* TO DO
Can you recast the records below as a Markdown table with a Row column for the running number and a Line column for the text, skipping any blank lines?

--- Start ---

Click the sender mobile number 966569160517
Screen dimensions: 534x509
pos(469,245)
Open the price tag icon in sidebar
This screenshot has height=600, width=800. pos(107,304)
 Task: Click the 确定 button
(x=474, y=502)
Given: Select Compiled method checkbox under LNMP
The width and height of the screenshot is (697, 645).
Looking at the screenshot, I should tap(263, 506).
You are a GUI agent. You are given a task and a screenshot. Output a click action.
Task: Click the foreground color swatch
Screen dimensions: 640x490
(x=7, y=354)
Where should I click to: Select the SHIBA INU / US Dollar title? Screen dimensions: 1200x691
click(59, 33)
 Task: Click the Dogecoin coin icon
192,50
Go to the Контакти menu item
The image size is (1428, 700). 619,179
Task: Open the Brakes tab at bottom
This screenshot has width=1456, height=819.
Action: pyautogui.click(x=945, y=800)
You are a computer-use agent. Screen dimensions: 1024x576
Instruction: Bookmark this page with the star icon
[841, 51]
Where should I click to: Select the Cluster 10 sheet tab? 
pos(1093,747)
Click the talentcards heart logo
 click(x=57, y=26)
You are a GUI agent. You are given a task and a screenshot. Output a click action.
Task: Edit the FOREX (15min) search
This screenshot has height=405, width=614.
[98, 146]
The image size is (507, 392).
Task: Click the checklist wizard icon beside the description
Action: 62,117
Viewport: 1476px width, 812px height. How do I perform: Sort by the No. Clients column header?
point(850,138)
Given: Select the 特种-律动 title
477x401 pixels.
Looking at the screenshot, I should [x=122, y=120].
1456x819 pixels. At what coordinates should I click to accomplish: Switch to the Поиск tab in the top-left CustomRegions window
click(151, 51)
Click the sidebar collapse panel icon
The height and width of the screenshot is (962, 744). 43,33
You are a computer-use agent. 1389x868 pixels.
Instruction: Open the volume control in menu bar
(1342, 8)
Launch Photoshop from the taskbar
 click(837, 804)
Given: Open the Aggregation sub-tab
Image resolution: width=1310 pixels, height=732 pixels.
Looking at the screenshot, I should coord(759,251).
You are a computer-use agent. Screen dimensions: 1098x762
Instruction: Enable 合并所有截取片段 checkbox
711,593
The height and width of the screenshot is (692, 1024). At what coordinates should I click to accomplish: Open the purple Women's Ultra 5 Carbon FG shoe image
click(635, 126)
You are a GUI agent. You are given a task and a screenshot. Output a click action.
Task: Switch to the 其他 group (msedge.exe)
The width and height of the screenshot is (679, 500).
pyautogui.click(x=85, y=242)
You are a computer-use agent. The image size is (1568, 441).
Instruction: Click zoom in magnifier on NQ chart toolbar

--- End ---

* RESPONSE FOR THIS EXERCISE
| Row | Line |
|---|---|
| 1 | Click the sender mobile number 966569160517 |
| 2 | Screen dimensions: 534x509 |
| 3 | pos(469,245) |
| 4 | Open the price tag icon in sidebar |
| 5 | This screenshot has height=600, width=800. pos(107,304) |
| 6 |  Task: Click the 确定 button |
| 7 | (x=474, y=502) |
| 8 | Given: Select Compiled method checkbox under LNMP |
| 9 | The width and height of the screenshot is (697, 645). |
| 10 | Looking at the screenshot, I should tap(263, 506). |
| 11 | You are a GUI agent. You are given a task and a screenshot. Output a click action. |
| 12 | Task: Click the foreground color swatch |
| 13 | Screen dimensions: 640x490 |
| 14 | (x=7, y=354) |
| 15 | Where should I click to: Select the SHIBA INU / US Dollar title? Screen dimensions: 1200x691 |
| 16 | click(59, 33) |
| 17 |  Task: Click the Dogecoin coin icon |
| 18 | 192,50 |
| 19 | Go to the Контакти menu item |
| 20 | The image size is (1428, 700). 619,179 |
| 21 | Task: Open the Brakes tab at bottom |
| 22 | This screenshot has width=1456, height=819. |
| 23 | Action: pyautogui.click(x=945, y=800) |
| 24 | You are a computer-use agent. Screen dimensions: 1024x576 |
| 25 | Instruction: Bookmark this page with the star icon |
| 26 | [841, 51] |
| 27 | Where should I click to: Select the Cluster 10 sheet tab?  |
| 28 | pos(1093,747) |
| 29 | Click the talentcards heart logo |
| 30 |  click(x=57, y=26) |
| 31 | You are a GUI agent. You are given a task and a screenshot. Output a click action. |
| 32 | Task: Edit the FOREX (15min) search |
| 33 | This screenshot has height=405, width=614. |
| 34 | [98, 146] |
| 35 | The image size is (507, 392). |
| 36 | Task: Click the checklist wizard icon beside the description |
| 37 | Action: 62,117 |
| 38 | Viewport: 1476px width, 812px height. How do I perform: Sort by the No. Clients column header? |
| 39 | point(850,138) |
| 40 | Given: Select the 特种-律动 title |
| 41 | 477x401 pixels. |
| 42 | Looking at the screenshot, I should [x=122, y=120]. |
| 43 | 1456x819 pixels. At what coordinates should I click to accomplish: Switch to the Поиск tab in the top-left CustomRegions window |
| 44 | click(151, 51) |
| 45 | Click the sidebar collapse panel icon |
| 46 | The height and width of the screenshot is (962, 744). 43,33 |
| 47 | You are a computer-use agent. 1389x868 pixels. |
| 48 | Instruction: Open the volume control in menu bar |
| 49 | (1342, 8) |
| 50 | Launch Photoshop from the taskbar |
| 51 |  click(837, 804) |
| 52 | Given: Open the Aggregation sub-tab |
| 53 | Image resolution: width=1310 pixels, height=732 pixels. |
| 54 | Looking at the screenshot, I should coord(759,251). |
| 55 | You are a computer-use agent. Screen dimensions: 1098x762 |
| 56 | Instruction: Enable 合并所有截取片段 checkbox |
| 57 | 711,593 |
| 58 | The height and width of the screenshot is (692, 1024). At what coordinates should I click to accomplish: Open the purple Women's Ultra 5 Carbon FG shoe image |
| 59 | click(635, 126) |
| 60 | You are a GUI agent. You are given a task and a screenshot. Output a click action. |
| 61 | Task: Switch to the 其他 group (msedge.exe) |
| 62 | The width and height of the screenshot is (679, 500). |
| 63 | pyautogui.click(x=85, y=242) |
| 64 | You are a computer-use agent. The image size is (1568, 441). |
| 65 | Instruction: Click zoom in magnifier on NQ chart toolbar |